Task:
Output the complete listing. Match it exactly.

Provided information:
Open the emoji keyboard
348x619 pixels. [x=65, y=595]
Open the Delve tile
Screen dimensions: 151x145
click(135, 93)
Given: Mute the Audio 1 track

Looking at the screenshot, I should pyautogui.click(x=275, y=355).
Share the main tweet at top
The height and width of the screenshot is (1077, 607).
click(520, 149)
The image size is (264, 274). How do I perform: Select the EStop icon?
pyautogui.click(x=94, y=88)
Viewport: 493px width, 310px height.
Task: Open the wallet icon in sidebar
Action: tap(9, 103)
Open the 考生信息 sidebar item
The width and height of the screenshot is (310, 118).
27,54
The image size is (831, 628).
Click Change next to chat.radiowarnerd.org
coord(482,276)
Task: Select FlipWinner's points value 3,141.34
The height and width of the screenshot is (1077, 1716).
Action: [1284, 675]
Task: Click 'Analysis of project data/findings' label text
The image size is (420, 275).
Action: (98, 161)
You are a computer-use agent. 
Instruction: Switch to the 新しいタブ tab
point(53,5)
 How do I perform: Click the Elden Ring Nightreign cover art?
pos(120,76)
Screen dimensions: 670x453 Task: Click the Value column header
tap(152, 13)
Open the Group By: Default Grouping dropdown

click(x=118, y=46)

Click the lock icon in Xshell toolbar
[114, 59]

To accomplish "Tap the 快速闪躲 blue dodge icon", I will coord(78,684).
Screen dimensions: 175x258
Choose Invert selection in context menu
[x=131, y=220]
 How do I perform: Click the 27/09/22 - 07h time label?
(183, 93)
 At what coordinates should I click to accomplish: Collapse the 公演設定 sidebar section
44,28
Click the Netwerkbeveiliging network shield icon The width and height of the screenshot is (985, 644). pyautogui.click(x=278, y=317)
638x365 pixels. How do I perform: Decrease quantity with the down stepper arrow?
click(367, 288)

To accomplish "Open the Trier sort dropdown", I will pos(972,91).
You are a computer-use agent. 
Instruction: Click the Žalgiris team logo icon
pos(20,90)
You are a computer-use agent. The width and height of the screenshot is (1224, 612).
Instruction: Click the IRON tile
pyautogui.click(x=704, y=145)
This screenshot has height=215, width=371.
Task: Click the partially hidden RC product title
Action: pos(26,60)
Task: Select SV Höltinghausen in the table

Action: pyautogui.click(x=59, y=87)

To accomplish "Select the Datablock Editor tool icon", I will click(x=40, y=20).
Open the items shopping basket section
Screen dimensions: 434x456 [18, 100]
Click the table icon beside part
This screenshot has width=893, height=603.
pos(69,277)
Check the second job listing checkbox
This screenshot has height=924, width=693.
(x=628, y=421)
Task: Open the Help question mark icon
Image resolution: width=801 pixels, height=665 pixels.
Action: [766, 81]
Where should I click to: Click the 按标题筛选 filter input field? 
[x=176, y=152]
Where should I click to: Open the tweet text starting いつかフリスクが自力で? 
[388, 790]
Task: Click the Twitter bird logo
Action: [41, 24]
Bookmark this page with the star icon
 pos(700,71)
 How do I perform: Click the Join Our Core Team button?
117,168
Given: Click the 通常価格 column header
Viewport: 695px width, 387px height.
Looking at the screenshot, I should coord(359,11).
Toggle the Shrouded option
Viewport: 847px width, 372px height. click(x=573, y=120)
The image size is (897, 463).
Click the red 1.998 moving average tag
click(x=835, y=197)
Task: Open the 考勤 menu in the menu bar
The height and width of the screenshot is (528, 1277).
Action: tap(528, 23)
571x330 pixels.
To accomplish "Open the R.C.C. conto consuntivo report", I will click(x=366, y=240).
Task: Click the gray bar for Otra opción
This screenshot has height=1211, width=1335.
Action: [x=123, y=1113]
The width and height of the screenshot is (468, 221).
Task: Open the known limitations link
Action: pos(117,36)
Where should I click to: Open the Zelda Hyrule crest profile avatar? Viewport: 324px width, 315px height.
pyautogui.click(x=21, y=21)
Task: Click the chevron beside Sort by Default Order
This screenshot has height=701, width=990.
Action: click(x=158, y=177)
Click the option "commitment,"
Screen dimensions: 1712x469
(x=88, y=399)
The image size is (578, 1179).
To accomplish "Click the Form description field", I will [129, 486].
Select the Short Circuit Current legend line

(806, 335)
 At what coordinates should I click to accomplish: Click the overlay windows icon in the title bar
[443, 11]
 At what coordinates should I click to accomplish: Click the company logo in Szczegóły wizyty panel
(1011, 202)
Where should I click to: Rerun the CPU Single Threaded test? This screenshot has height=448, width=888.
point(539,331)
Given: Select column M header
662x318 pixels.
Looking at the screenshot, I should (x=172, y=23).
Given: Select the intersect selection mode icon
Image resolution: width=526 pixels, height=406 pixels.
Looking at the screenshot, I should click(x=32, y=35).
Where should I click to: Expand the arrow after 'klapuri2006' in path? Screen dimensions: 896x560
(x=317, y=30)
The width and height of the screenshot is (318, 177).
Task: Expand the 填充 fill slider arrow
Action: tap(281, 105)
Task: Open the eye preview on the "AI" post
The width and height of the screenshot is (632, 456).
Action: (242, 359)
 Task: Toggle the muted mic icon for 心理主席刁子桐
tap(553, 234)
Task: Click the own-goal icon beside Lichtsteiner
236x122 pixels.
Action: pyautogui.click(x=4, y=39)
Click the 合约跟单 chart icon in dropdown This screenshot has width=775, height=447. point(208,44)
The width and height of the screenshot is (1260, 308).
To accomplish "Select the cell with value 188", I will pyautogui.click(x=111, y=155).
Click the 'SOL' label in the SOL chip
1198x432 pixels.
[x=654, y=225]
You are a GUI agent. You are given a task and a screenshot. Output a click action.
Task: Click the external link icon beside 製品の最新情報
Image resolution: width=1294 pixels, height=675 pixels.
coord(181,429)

Task solution:
Open the emoji keyboard
348x619 pixels. [x=65, y=595]
Open the Delve tile
Screen dimensions: 151x145
click(135, 93)
Given: Mute the Audio 1 track

Looking at the screenshot, I should pyautogui.click(x=275, y=355).
Share the main tweet at top
The height and width of the screenshot is (1077, 607).
click(520, 149)
The image size is (264, 274). How do I perform: Select the EStop icon?
pyautogui.click(x=94, y=88)
Viewport: 493px width, 310px height.
Task: Open the wallet icon in sidebar
Action: tap(9, 103)
Open the 考生信息 sidebar item
The width and height of the screenshot is (310, 118).
27,54
The image size is (831, 628).
Click Change next to chat.radiowarnerd.org
coord(482,276)
Task: Select FlipWinner's points value 3,141.34
The height and width of the screenshot is (1077, 1716).
Action: [1284, 675]
Task: Click 'Analysis of project data/findings' label text
The image size is (420, 275).
Action: (98, 161)
You are a computer-use agent. 
Instruction: Switch to the 新しいタブ tab
point(53,5)
 How do I perform: Click the Elden Ring Nightreign cover art?
pos(120,76)
Screen dimensions: 670x453 Task: Click the Value column header
tap(152, 13)
Open the Group By: Default Grouping dropdown

click(x=118, y=46)

Click the lock icon in Xshell toolbar
[114, 59]

To accomplish "Tap the 快速闪躲 blue dodge icon", I will coord(78,684).
Screen dimensions: 175x258
Choose Invert selection in context menu
[x=131, y=220]
 How do I perform: Click the 27/09/22 - 07h time label?
(183, 93)
 At what coordinates should I click to accomplish: Collapse the 公演設定 sidebar section
44,28
Click the Netwerkbeveiliging network shield icon The width and height of the screenshot is (985, 644). pyautogui.click(x=278, y=317)
638x365 pixels. How do I perform: Decrease quantity with the down stepper arrow?
click(367, 288)

To accomplish "Open the Trier sort dropdown", I will pos(972,91).
You are a computer-use agent. 
Instruction: Click the Žalgiris team logo icon
pos(20,90)
You are a computer-use agent. The width and height of the screenshot is (1224, 612).
Instruction: Click the IRON tile
pyautogui.click(x=704, y=145)
This screenshot has height=215, width=371.
Task: Click the partially hidden RC product title
Action: pos(26,60)
Task: Select SV Höltinghausen in the table

Action: pyautogui.click(x=59, y=87)

To accomplish "Select the Datablock Editor tool icon", I will click(x=40, y=20).
Open the items shopping basket section
Screen dimensions: 434x456 [18, 100]
Click the table icon beside part
This screenshot has width=893, height=603.
pos(69,277)
Check the second job listing checkbox
This screenshot has height=924, width=693.
(x=628, y=421)
Task: Open the Help question mark icon
Image resolution: width=801 pixels, height=665 pixels.
Action: [766, 81]
Where should I click to: Click the 按标题筛选 filter input field? 
[x=176, y=152]
Where should I click to: Open the tweet text starting いつかフリスクが自力で? 
[388, 790]
Task: Click the Twitter bird logo
Action: [41, 24]
Bookmark this page with the star icon
 pos(700,71)
 How do I perform: Click the Join Our Core Team button?
117,168
Given: Click the 通常価格 column header
Viewport: 695px width, 387px height.
Looking at the screenshot, I should coord(359,11).
Toggle the Shrouded option
Viewport: 847px width, 372px height. click(x=573, y=120)
The image size is (897, 463).
Click the red 1.998 moving average tag
click(x=835, y=197)
Task: Open the 考勤 menu in the menu bar
The height and width of the screenshot is (528, 1277).
Action: tap(528, 23)
571x330 pixels.
To accomplish "Open the R.C.C. conto consuntivo report", I will click(x=366, y=240).
Task: Click the gray bar for Otra opción
This screenshot has height=1211, width=1335.
Action: [x=123, y=1113]
The width and height of the screenshot is (468, 221).
Task: Open the known limitations link
Action: pos(117,36)
Where should I click to: Open the Zelda Hyrule crest profile avatar? Viewport: 324px width, 315px height.
pyautogui.click(x=21, y=21)
Task: Click the chevron beside Sort by Default Order
This screenshot has height=701, width=990.
Action: click(x=158, y=177)
Click the option "commitment,"
Screen dimensions: 1712x469
(x=88, y=399)
The image size is (578, 1179).
To accomplish "Click the Form description field", I will [129, 486].
Select the Short Circuit Current legend line

(806, 335)
 At what coordinates should I click to accomplish: Click the overlay windows icon in the title bar
[443, 11]
 At what coordinates should I click to accomplish: Click the company logo in Szczegóły wizyty panel
(1011, 202)
Where should I click to: Rerun the CPU Single Threaded test? This screenshot has height=448, width=888.
point(539,331)
Given: Select column M header
662x318 pixels.
Looking at the screenshot, I should (x=172, y=23).
Given: Select the intersect selection mode icon
Image resolution: width=526 pixels, height=406 pixels.
Looking at the screenshot, I should click(x=32, y=35).
Where should I click to: Expand the arrow after 'klapuri2006' in path? Screen dimensions: 896x560
(x=317, y=30)
The width and height of the screenshot is (318, 177).
Task: Expand the 填充 fill slider arrow
Action: tap(281, 105)
Task: Open the eye preview on the "AI" post
The width and height of the screenshot is (632, 456).
Action: (242, 359)
 Task: Toggle the muted mic icon for 心理主席刁子桐
tap(553, 234)
Task: Click the own-goal icon beside Lichtsteiner
236x122 pixels.
Action: pyautogui.click(x=4, y=39)
Click the 合约跟单 chart icon in dropdown This screenshot has width=775, height=447. point(208,44)
The width and height of the screenshot is (1260, 308).
To accomplish "Select the cell with value 188", I will pyautogui.click(x=111, y=155).
Click the 'SOL' label in the SOL chip
1198x432 pixels.
[x=654, y=225]
You are a GUI agent. You are given a task and a screenshot. Output a click action.
Task: Click the external link icon beside 製品の最新情報
Image resolution: width=1294 pixels, height=675 pixels.
coord(181,429)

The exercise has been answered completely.